Prompt: From the notes on Python data visualization below, reproduce word for word the part between "VisPy is OpenGL-backed" and "reference, it’s here.", inclusive.

[[ Document passage, beginning ]]

See also diagrams.
Just imagine that we could have a language that combined high-performance numerical operations, interactive debugging, effortless integration of realtime and non-realtime interaction, easy parallelism, a large and active user community, ran on windows, linux, OS X and smartphones, had well-documented, performant graphics and smooth GUI integration.
Now, welcome to the real world, where every project is either
- a reasonably functional hodgepodge of the least-worst options that don’t suck in a particular domain, or
- grossly deficient in some way.
So, now I’m going to try to get some realtime data visualisation going in python via the hodgepodge method. Visualisation is not especially a strong point of the language; the strong point is hodgepodge, decoupage, bricolage, and, uh, potpourri. I think we can cobble something together, or better, use someone else’s cobbling.
the classic option is matplotlib although it can’t yet do all your modern hipster graphs and is awful at animations and interactions, and it fugly per default. However, there are libraries which use matplotlib as a backend that are fare more beautiful:
Holoviews has been crafted by some neurologists to serve science. Fresh, enthusiastic, practical and a leeetle bit ugly.
VisPy is OpenGL-backed data visualisation, focussing on science (ooh!). It also offers a matplotlib compatibility layer. Here are some howtos:
Mayavi is an opinionated open-source commercially-backed interactive 3D visualiser. Its aesthetic I find grating. The source code repository is worryingly hard to find. For future reference, it’s here.
on a similar tip, although looking more basic and more bitrotten, is vtk - if I understand correctly, VTK is the engine used by Mayavi?
Disney (!) has a game library Panda3d, that seems to do all the fun things
even more bareback, more-or-less-directly calling into openGL, but seriously, I’m a statistician, not a coder. I could also hand-pulp hemp to make my own graph paper to draw my visualisations, drawn in home-made iron gall ink, but I would find it equally hard to argue that it was an efficient prioritisation.

[[ Document passage, end ]]
[[ Information supplied, beginning ]]

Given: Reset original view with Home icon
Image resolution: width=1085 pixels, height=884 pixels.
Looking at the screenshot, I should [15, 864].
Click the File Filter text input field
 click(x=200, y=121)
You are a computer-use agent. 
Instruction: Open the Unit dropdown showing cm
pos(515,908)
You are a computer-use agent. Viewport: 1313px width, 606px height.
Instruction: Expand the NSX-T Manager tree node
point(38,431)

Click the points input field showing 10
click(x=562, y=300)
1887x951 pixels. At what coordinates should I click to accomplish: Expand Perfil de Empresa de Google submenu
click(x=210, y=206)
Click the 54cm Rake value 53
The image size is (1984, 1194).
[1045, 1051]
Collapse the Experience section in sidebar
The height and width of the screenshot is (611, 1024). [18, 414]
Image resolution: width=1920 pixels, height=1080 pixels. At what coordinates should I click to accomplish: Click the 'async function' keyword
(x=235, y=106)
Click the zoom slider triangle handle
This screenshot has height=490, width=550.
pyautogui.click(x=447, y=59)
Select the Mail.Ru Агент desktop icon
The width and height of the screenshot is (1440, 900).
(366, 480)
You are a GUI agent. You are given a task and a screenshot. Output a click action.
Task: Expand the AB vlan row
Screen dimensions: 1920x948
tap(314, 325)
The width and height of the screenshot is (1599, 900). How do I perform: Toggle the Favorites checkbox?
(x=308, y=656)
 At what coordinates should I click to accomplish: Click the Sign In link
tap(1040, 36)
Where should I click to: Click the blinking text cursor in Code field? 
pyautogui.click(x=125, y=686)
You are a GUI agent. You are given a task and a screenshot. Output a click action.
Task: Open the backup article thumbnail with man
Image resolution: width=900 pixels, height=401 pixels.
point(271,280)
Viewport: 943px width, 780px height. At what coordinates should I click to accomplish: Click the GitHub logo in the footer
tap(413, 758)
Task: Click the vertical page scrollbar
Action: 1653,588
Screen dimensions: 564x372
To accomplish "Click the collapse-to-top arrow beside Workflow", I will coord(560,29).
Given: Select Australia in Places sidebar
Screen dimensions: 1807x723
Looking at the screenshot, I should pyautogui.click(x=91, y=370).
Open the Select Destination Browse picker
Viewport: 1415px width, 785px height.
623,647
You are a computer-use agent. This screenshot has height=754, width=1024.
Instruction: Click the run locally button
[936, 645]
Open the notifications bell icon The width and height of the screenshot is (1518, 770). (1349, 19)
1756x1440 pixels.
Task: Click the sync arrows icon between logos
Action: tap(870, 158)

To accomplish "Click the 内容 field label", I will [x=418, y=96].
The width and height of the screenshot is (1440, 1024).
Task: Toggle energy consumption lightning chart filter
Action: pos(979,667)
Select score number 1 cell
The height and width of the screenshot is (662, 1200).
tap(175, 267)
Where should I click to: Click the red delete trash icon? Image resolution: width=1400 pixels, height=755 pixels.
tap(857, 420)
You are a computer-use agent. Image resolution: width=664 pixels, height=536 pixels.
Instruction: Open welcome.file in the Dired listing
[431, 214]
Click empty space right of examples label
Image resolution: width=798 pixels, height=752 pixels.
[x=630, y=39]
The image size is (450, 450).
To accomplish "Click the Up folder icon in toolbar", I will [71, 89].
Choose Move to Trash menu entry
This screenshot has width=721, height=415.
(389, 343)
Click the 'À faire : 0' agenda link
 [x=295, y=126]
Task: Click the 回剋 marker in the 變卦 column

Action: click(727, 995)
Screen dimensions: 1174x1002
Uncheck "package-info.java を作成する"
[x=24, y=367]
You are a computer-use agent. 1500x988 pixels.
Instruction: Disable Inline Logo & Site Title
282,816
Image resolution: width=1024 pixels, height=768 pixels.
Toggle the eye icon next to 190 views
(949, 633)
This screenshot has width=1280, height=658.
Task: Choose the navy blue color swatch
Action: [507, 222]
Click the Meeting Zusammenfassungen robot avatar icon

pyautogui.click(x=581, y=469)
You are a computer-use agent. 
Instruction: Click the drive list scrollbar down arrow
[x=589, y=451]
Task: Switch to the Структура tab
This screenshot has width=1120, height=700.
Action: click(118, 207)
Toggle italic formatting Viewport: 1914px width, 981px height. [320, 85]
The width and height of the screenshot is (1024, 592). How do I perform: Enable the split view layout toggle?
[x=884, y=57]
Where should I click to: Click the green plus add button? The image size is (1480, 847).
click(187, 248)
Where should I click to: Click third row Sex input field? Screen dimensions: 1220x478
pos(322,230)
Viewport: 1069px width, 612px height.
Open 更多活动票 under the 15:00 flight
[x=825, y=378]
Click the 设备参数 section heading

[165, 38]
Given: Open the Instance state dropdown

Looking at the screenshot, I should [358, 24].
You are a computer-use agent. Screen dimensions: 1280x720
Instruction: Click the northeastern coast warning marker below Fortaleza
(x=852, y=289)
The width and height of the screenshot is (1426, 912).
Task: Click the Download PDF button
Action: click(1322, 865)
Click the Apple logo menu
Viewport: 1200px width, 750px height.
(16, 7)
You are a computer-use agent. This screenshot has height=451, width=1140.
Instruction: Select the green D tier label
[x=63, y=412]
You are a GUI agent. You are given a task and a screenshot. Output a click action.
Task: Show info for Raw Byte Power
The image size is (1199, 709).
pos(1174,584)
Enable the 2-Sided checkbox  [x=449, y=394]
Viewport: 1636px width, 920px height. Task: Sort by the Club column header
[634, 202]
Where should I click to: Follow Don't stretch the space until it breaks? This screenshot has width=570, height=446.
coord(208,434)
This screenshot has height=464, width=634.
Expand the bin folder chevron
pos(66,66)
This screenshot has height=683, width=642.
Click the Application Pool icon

[[ Information supplied, end ]]

Task output:
VisPy is OpenGL-backed data visualisation, focussing on science (ooh!). It also offers a matplotlib compatibility layer. Here are some howtos:
Mayavi is an opinionated open-source commercially-backed interactive 3D visualiser. Its aesthetic I find grating. The source code repository is worryingly hard to find. For future reference, it’s here.